Textile designer, Trish Belford and architect, Ruth Morrow, have come up with an award-winning concrete idea called 'Girli Concrete' which blends rough and smooth materials.
"We like to encourage people to touch the pieces and feel them," designer," Trish Belford said.
Their current commission, a 7.5-metre-long frieze will be installed in the newly refurbished Derry Playhouse next week.
The frieze is made up of four undulating sections of concrete, out of which embroidered and fabric flowers and leaves seem to grow.
Trish Belford said the original features such as fireplaces and fanlights were copied from the Playhouse and incorporated in the design.
"We wanted to look at the indigenous industries of Ireland, the architecture, arts, crafts and textiles and put them together."
The textiles used were embedded or built into the concrete and some of them were woven with steel thread.
It has taken Trish Belford and Ruth Morrow three years to perfect their technique which they are keeping secret whilst they apply for a patent.
Apparently it is all down to the consistency of the concrete, which is poured into moulds over a period of weeks.

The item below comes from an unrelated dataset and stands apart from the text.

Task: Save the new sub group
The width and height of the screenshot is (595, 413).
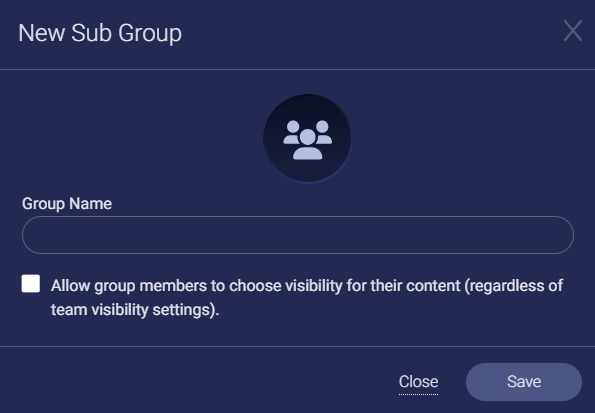Action: (x=524, y=382)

As a textile designer, Trish has worked with designers, Vivienne Westwood and Jasper Conran but this is the first time she's teamed up with an architect.

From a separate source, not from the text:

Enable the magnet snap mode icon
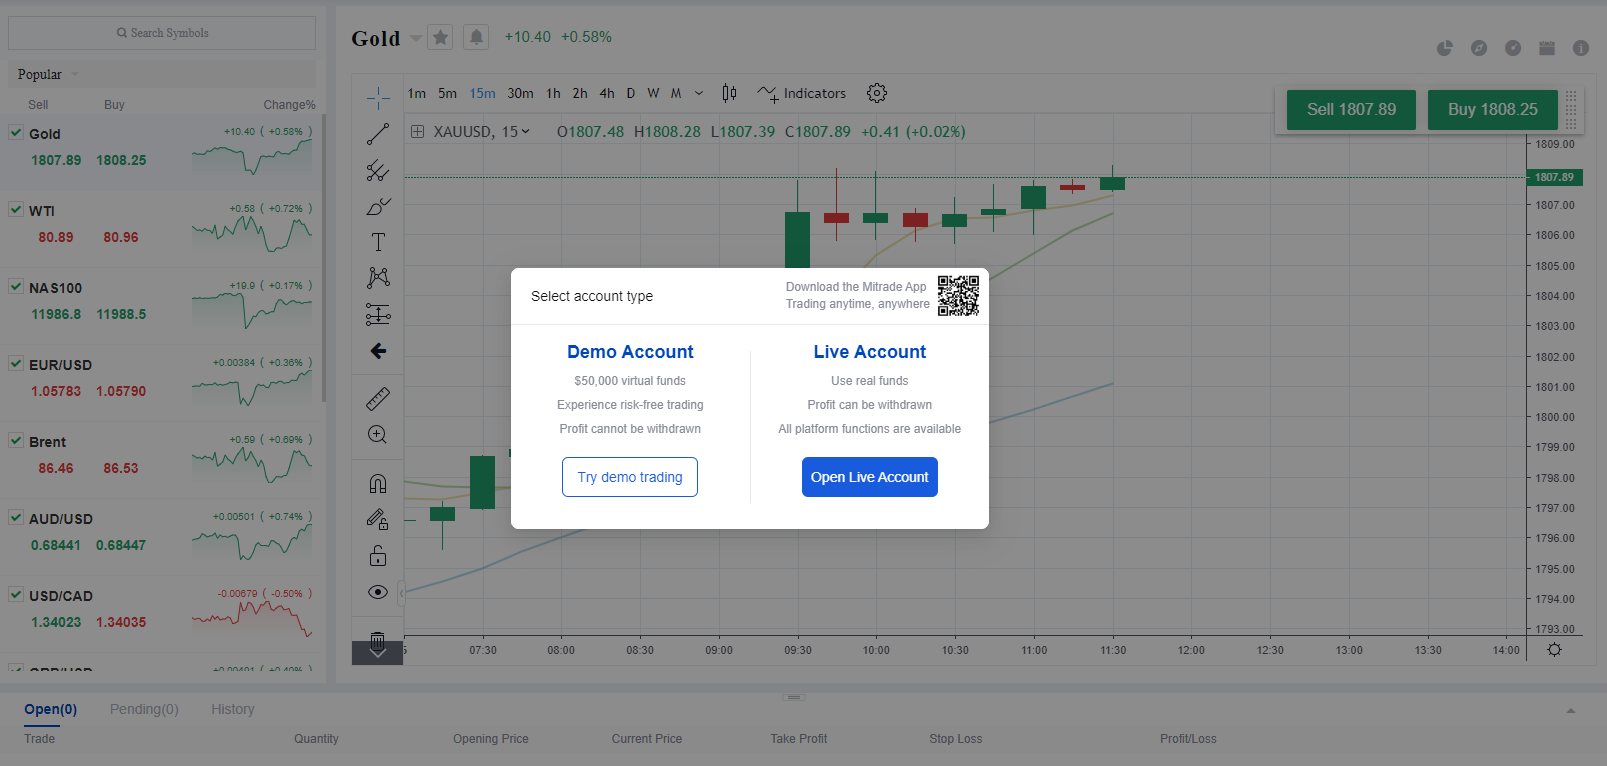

Both she and Ruth were keen to produce an innovative building material, bringing together the two Ulster traditions of construction and textiles.
"We have also created the 'Tactility Factory' to open ourselves up to the use of other hard and soft construction materials."
The design duo also want to test and develop the material in terms of its insulation and acoustic properties and are even looking at building textiles into exterior walls.
Trish said the unusual name 'Girli Concrete' came about from an off-the-cuff remark when a man walked into their studio and asked what they were doing up to their arms in concrete.
"Ruth just turned round to him and said- 'girly concrete, what does it look like!"
And since then it has stuck, Trish added: "some people love it and some people hate it, but at least they always remember it."
The is frieze is part of the Fabrication exhibition which runs until March 14 at Place on Fountain Street.